President Gain Whore -group on profile
#7
Quote by Stupot1
Vintage generally refers to british class A(not that all vintage amps are british)

modern normally refers to high gain american style amps class B (or AB i think)

class A amps use el34 tubes generally giving a messier / wooly warm tone ACDC Led Zep Slayer

class B amps use 6l6 tubes generally giving a very clean colder shrilly brilliant sound Dream Theater BFMV. Fender amps are also class b so surf guitar shrilly clean tones also


your amp class doesn't neccessarily determine your tube type. it's an indication of you bias, where a class A amp is at the middle of your output level wavelength, resulting in a "hot" (but also inefficient... and not "hot" as in "oh wow, so much distortion!" more like, "oh wow, all of my signal is being processed!") bias.
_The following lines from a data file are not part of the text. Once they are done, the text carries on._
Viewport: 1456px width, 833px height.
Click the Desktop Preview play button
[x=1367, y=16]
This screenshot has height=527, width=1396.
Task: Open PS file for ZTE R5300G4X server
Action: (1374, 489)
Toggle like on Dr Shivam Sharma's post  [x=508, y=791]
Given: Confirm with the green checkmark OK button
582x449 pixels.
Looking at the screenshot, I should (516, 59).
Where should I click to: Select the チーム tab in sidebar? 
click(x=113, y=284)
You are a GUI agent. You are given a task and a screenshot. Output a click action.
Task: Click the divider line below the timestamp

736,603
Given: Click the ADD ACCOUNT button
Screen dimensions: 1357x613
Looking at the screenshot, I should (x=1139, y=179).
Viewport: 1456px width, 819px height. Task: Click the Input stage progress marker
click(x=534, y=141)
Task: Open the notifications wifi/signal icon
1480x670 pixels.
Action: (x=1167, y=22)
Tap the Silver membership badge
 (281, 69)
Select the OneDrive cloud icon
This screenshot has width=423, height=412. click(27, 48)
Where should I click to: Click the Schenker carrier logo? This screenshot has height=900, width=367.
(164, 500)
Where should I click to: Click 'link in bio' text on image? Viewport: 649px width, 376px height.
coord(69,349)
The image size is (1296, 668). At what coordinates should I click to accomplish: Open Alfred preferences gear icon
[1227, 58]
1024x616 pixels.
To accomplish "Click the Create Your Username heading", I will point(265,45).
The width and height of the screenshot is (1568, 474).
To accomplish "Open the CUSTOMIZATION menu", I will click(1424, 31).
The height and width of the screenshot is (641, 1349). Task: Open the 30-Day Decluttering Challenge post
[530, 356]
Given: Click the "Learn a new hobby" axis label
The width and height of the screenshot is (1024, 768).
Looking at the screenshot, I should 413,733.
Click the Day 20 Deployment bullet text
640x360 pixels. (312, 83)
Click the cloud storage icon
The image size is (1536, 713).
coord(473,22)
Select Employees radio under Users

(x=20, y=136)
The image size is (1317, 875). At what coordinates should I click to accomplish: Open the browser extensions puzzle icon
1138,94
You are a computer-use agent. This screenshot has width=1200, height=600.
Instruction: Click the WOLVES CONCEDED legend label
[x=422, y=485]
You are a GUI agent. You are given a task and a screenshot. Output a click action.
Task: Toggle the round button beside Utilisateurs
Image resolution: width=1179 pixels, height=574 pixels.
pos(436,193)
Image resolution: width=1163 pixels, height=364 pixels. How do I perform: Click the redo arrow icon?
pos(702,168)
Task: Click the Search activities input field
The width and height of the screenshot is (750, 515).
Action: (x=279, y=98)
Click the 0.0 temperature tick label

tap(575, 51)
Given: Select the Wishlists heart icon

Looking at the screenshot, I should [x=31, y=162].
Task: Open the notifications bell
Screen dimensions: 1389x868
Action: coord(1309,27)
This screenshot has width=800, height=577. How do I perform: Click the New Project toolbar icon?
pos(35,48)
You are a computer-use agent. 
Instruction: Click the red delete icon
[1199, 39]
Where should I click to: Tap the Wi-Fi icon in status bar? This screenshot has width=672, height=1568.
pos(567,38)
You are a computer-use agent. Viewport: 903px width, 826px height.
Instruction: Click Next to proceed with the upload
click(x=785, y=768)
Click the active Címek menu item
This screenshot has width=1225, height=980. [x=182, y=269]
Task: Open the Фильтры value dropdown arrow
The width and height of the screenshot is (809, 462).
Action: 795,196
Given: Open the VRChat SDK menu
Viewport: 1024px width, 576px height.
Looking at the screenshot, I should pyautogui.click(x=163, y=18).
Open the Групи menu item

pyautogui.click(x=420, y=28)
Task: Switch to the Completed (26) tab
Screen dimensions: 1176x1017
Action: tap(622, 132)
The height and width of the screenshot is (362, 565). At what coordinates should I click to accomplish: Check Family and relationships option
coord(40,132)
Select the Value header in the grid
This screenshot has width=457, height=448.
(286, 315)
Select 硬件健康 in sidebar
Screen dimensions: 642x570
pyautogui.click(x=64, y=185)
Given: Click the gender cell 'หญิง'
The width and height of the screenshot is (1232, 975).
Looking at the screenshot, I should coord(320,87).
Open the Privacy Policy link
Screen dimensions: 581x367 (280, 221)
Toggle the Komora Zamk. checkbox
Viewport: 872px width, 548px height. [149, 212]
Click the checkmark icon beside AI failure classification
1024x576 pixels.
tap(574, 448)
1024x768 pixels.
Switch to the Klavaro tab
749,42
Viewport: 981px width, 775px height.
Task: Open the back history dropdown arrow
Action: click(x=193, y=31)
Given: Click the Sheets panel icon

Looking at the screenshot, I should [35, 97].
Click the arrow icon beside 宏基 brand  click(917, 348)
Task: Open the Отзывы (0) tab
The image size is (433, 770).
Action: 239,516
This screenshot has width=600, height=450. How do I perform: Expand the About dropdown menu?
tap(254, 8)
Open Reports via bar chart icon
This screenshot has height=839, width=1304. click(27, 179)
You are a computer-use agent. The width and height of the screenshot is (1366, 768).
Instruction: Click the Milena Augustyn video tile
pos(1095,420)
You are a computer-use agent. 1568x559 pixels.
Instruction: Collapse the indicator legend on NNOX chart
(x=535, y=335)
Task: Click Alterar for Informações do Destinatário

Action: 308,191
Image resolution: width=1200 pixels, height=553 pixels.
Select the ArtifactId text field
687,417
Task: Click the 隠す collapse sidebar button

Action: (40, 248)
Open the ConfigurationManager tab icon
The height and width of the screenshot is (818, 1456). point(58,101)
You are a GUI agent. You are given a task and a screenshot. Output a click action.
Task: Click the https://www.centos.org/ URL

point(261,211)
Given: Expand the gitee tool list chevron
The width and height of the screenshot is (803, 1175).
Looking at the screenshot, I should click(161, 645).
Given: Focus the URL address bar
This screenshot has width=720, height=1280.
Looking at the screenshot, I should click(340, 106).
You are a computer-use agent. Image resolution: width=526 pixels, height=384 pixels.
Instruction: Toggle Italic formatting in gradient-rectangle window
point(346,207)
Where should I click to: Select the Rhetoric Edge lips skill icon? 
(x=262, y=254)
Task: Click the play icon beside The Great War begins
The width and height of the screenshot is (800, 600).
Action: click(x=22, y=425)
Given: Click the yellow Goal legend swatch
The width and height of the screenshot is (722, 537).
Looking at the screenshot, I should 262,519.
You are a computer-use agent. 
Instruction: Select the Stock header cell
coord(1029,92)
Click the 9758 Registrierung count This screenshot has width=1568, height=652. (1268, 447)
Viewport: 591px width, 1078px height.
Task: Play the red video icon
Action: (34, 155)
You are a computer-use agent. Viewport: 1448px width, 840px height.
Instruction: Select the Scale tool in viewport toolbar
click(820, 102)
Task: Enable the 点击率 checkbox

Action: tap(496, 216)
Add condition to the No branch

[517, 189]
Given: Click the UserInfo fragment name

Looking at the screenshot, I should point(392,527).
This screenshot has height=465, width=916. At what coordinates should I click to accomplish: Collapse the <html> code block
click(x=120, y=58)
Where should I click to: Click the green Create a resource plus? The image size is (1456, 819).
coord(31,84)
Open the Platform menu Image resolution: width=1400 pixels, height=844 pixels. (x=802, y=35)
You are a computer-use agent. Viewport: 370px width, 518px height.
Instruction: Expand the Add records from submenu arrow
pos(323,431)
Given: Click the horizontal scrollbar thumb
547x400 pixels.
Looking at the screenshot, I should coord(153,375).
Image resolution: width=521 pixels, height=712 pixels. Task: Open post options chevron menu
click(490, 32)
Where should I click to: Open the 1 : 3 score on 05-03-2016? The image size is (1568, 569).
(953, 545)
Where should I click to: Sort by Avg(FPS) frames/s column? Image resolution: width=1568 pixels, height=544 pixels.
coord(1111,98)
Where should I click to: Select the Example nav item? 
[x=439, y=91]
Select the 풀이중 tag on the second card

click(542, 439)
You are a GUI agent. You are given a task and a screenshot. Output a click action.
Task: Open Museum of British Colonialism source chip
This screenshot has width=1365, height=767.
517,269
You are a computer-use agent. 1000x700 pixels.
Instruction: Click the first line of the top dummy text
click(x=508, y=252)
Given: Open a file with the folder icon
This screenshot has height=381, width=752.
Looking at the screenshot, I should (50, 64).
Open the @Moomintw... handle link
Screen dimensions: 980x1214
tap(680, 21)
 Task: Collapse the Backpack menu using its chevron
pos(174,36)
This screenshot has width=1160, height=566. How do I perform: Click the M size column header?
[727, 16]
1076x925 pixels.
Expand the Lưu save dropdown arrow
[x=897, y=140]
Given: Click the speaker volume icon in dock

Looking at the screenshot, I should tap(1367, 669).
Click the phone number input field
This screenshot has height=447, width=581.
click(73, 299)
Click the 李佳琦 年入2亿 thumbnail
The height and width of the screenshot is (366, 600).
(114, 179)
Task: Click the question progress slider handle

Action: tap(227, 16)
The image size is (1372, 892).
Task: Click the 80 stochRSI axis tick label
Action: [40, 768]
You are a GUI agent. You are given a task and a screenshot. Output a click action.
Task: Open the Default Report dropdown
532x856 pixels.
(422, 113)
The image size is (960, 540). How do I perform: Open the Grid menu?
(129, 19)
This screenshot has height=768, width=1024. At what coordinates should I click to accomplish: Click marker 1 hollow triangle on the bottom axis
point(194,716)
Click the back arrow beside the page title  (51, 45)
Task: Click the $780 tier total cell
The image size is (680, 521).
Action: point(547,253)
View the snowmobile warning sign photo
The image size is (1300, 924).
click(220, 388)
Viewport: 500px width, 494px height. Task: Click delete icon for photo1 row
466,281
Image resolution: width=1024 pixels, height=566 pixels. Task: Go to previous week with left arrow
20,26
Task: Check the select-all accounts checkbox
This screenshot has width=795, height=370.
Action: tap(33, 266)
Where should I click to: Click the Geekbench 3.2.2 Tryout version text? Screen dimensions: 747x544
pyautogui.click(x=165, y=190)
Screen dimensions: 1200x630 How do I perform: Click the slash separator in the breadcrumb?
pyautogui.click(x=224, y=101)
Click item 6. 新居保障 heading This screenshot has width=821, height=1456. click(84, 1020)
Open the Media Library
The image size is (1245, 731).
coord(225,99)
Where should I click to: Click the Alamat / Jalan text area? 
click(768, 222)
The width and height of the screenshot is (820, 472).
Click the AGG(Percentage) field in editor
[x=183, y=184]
Many vintage amps are class A (AC-30 comes to mind). "British" voicings get their name from early British amps (ie. Marshall Plexi's). They are very mid-rangey amps and usually are stocked with EL-34's. "Modern" voiced amps are typically class AB. Class AB amps are biased somewhere inbetween class A and class B's (oh, almost forgot, class B amps are biased at the "0" output point along their respective output wavelength... very efficient, but causes crossover distortion as the tubes work in pairs, one each to process the high and low points of the output... ok, back to class AB). with a bias between classes A and B (and I say "somewhere" because this varies from model to model), class AB amps are more efficient (generate less heat) than class A's, and they have much less noticable crossover distortion, as each tube in a pair is processing more than 50% of the signal at all times. "American" voiced amps are most often class AB and typically use 6L6 type tubes... but not always. 6L6 tubes have a flatter EQ (more bass and treble, less mids) and more even-order harmonics than EL-34's and are commonly found in "Modern" voiced amps, but again not always.

I know I worded that very confusingly... sorry. as I read it back to myself I had to make sure it even made sense to me! it'll prolly be clearer the 4th or 5th time through.

EDIT: jof gave some good descriptions as to what kinds'a amps make those sounds. if you're uncertain about what those amps sound like, i'd suggest noting those he listed and walking into a guitar center (prefferably one in a large city, as they're more likely to have those amps or similar ones... just give the name of the amp as a description, and try to find a salesman who seems less full of s***) under the guise that you're "looking to buy today!" and just try them out.

EDIT 2: what stu said about vintage and modern amp generally being class A and AB respectively is more or less accurate... I was mainly trying to point out that tube type isn't dictated by amp class. tube type does have a ton to do with American (6L6 or equivalent, typically) and Brithish (EL-34...) voicings though. There, that's much easier.